Загрузка...
X

Нет слов. Памяти Надежды Константиновны Неждановой

Вот так неожиданно понимаешь, что означает выражение: «Нет слов».
Нет слов. Они путаются в голове, не знаешь, с чего начать. «Не слова – судороги, слипшиеся комом…». Маяковский. Надежда Константиновна любила и знала творчество Маяковского… Ловлю себя на мысли: почему глаголы «любить» и «знать» стоят в прошедшем времени? И неожиданно понимаю: потому что Надежды Константиновны больше нет.
Путаются слова, не знаешь, с чего начать. С чего начать, когда закончилось что-то большое, важное, нужное и дорогое душе? С чего начать, когда закончился на земле дорогой тебе человек?
Уже третий день я пытаюсь осмыслить эту новость. Умерла Надежда Константиновна Нежданова. Уже третий день я пытаюсь подобрать нужные слова, заключить память о ней в текст. Не получается. И вот сейчас пишу, чувствую – не получается. Рассыпаются мысли, ложатся на бумагу постмодернисткой языковой мозаикой. И никак не хочет эта мозаика складываться в единую картину мира, потому что не хватает в ней важного и необходимого элемента. Преподавателя, научного руководителя, учителя и наставника, яркой, интеллигентной, мудрой, начитанной женщины.
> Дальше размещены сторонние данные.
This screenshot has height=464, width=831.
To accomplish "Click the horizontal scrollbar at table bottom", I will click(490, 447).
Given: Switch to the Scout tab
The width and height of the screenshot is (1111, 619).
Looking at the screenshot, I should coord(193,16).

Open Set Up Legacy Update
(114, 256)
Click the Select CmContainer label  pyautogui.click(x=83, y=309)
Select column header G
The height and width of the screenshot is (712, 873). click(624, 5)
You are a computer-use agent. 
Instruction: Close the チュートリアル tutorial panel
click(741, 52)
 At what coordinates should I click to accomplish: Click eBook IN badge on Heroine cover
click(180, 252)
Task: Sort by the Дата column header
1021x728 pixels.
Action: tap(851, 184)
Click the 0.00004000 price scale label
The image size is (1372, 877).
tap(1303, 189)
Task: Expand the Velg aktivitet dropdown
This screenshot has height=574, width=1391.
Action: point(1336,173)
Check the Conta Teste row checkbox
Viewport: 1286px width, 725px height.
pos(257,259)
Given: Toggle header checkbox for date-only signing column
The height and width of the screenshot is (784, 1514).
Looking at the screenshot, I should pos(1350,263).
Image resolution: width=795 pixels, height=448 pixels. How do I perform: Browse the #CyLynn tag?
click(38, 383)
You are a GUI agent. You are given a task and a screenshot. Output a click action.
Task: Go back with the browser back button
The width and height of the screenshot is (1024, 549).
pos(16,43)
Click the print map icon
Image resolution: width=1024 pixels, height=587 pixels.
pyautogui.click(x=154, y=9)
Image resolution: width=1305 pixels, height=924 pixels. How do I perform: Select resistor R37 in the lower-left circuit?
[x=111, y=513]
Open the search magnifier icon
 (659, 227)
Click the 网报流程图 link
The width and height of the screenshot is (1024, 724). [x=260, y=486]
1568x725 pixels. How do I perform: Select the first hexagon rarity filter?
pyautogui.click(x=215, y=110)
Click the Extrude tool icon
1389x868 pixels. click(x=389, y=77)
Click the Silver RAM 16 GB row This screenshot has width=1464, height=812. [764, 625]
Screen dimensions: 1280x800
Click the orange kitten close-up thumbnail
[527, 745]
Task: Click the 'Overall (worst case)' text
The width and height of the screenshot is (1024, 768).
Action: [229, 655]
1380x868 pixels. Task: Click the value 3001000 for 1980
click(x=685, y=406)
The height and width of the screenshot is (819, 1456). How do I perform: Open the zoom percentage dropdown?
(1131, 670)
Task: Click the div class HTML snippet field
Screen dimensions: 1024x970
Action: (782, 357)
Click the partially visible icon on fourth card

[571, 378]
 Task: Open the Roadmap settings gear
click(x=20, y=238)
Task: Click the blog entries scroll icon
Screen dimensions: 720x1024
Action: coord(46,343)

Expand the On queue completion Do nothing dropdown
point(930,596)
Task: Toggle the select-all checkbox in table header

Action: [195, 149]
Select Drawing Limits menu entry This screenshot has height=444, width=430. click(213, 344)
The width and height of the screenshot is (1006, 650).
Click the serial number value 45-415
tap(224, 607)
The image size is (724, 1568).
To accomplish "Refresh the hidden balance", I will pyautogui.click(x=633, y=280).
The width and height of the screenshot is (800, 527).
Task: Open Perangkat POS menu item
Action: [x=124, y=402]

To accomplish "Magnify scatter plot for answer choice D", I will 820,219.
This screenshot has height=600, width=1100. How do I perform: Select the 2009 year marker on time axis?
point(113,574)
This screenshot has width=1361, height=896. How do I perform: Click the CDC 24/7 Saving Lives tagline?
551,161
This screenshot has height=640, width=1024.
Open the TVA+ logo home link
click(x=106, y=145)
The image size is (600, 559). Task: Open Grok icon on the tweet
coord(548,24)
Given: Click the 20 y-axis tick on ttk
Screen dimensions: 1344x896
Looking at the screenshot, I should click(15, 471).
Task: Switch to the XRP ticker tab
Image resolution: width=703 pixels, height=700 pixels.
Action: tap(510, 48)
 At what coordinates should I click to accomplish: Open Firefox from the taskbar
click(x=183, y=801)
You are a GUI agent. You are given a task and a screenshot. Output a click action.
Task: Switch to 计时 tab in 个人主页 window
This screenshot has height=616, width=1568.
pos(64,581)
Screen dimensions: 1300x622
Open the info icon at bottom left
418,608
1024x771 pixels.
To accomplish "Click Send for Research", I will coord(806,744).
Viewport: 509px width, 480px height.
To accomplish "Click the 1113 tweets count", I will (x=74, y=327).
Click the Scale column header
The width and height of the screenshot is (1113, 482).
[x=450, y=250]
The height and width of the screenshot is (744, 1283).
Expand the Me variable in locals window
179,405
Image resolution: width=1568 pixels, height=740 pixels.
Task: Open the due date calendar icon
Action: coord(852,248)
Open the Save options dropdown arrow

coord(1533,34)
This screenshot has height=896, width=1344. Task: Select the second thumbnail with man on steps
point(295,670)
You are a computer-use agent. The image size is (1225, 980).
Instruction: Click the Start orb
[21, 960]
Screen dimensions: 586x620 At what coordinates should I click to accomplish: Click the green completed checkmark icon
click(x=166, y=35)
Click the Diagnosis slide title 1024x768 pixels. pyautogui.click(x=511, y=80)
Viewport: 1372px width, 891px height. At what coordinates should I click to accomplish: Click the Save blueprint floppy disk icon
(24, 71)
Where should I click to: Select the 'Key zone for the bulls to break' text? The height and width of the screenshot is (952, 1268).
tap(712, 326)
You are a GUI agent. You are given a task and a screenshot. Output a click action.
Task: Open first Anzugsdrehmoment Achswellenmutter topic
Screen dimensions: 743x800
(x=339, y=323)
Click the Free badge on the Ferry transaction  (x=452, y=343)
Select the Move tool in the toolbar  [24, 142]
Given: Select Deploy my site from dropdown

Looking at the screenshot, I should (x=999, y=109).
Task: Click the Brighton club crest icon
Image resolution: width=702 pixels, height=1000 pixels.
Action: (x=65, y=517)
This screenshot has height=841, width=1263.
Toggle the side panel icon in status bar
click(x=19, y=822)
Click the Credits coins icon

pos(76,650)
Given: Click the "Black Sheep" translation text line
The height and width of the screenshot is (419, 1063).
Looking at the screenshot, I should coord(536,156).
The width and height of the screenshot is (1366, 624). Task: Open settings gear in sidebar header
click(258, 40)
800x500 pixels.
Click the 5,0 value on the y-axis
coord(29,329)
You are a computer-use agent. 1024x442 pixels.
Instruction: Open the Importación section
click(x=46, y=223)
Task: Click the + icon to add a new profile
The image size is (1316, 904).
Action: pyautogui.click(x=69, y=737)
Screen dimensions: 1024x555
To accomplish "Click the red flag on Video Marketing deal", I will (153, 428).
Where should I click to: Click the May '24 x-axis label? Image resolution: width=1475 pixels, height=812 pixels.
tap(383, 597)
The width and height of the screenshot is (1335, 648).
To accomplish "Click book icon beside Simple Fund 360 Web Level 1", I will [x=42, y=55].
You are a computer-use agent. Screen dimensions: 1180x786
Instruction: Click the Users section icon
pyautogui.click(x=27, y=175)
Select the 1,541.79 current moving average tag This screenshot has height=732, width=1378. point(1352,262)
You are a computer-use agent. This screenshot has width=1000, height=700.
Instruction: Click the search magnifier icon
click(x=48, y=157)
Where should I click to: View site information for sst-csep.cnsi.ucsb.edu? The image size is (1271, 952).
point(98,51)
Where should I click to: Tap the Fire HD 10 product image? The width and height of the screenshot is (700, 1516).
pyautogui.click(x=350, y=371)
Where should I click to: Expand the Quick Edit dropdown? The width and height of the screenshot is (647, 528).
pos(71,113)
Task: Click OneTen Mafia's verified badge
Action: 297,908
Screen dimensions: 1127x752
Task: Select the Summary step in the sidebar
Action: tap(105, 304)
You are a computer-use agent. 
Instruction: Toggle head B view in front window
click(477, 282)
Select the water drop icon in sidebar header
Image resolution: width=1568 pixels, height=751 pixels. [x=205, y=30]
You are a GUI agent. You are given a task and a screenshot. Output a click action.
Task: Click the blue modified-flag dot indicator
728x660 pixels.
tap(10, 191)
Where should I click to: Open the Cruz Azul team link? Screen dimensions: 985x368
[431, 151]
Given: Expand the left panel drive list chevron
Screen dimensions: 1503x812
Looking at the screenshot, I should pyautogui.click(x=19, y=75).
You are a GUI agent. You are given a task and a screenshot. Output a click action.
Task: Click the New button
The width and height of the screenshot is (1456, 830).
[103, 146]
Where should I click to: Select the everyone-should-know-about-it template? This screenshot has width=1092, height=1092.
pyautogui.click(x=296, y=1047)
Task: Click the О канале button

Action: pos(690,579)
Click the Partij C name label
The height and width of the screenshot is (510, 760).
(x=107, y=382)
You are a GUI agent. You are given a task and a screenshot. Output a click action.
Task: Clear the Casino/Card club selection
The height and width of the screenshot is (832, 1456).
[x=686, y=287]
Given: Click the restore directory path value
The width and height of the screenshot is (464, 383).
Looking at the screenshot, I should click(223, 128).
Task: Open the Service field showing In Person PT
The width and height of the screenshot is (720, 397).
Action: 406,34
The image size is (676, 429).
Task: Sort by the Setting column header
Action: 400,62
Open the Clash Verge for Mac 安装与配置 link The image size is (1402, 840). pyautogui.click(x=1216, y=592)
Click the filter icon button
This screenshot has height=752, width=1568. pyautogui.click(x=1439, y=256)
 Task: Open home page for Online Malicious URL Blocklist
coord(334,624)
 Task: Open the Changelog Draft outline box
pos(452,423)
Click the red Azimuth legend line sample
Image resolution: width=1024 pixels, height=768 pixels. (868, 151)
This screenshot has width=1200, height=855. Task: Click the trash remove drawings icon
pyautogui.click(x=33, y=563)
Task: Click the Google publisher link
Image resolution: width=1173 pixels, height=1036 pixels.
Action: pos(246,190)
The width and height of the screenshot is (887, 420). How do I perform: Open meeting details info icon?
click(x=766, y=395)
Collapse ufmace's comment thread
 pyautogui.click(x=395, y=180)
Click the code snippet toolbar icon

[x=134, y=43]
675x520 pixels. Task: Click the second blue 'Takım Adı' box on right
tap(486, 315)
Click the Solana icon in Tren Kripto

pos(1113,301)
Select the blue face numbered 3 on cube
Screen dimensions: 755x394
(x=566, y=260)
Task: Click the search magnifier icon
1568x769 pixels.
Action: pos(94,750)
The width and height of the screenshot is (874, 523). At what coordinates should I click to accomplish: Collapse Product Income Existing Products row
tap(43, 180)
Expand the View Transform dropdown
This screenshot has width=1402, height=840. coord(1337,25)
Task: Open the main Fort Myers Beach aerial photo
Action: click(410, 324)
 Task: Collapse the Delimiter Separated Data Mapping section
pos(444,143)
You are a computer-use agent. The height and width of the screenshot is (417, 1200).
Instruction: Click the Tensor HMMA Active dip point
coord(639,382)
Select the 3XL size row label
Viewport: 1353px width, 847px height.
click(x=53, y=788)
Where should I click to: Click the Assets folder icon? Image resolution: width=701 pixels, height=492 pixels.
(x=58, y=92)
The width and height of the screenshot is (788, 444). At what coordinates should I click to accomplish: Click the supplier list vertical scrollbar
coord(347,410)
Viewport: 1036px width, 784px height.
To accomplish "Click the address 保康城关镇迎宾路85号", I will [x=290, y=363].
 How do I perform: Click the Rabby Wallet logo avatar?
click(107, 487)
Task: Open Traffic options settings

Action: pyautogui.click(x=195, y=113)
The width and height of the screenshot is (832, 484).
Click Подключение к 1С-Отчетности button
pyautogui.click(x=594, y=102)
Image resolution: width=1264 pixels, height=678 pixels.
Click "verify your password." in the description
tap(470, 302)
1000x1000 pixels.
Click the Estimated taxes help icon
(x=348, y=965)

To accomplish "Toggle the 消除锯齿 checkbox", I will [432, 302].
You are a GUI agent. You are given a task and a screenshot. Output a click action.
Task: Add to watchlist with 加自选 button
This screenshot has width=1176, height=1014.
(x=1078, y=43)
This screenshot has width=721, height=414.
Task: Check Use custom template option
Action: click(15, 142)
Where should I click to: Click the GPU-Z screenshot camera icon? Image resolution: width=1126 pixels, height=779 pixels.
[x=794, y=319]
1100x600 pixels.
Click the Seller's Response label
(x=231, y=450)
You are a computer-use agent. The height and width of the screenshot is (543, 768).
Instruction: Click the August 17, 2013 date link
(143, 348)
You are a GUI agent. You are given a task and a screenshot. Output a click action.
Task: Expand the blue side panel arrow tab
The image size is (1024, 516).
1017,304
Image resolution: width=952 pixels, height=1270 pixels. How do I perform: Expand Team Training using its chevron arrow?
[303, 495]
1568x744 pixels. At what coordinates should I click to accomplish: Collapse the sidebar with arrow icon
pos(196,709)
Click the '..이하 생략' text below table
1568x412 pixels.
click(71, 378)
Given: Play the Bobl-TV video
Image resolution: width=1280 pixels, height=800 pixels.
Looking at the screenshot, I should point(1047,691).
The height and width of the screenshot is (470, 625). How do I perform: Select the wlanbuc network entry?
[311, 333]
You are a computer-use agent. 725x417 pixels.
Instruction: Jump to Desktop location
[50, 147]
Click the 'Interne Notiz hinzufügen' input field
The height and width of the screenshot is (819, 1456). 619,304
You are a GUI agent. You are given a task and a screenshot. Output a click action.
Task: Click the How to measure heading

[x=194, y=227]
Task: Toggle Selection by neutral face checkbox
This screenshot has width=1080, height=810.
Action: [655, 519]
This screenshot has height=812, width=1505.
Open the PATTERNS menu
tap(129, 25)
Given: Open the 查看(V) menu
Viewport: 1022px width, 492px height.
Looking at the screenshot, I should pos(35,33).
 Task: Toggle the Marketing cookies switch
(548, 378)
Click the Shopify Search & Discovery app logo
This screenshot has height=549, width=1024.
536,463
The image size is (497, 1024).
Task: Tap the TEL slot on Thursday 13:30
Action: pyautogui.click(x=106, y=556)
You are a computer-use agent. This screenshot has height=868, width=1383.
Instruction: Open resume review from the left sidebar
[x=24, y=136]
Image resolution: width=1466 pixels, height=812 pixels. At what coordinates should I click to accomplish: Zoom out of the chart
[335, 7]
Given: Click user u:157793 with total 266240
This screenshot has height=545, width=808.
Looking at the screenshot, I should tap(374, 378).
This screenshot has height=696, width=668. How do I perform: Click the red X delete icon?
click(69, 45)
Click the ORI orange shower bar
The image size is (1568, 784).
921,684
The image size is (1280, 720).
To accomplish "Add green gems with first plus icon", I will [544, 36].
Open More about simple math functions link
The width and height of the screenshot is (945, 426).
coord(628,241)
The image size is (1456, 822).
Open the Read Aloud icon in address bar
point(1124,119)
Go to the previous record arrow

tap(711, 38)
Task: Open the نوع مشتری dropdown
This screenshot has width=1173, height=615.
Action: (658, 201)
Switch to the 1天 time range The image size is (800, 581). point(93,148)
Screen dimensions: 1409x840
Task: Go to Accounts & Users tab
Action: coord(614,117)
Мы часто говорили о поэзии. Мы много говорили о поэзии. Мы работали с поэзией. Именно под руководством Надежды Константиновны я во многом учился понимать и чувствовать слово, погружаться в него, вдумываться. Поэзия часто говорит о смерти. Но теперь, когда нужно говорить о смерти близкого человека, говорить об этом страшно. Где-то здесь, близко до холодной дрожи в теле пролегла эта горячая грань, разделяющая живых и мёртвых. Обычно нас с Надеждой Константиновной разделял письменный стол. Именно за ним мы говорили о литературе и поэзии, обсуждали планы и ближайшие перспективы. А сейчас перспективы и планы растворились в январских сумерках, и даже самый стол будто канул в небытие, растворился во тьме древней смертной ладьёй. «Но гляди – на груди повело полынью. Расцарапав края, бьется в ране ладья», – так древний похоронный обряд преломился в тексте Александра Башлачёва.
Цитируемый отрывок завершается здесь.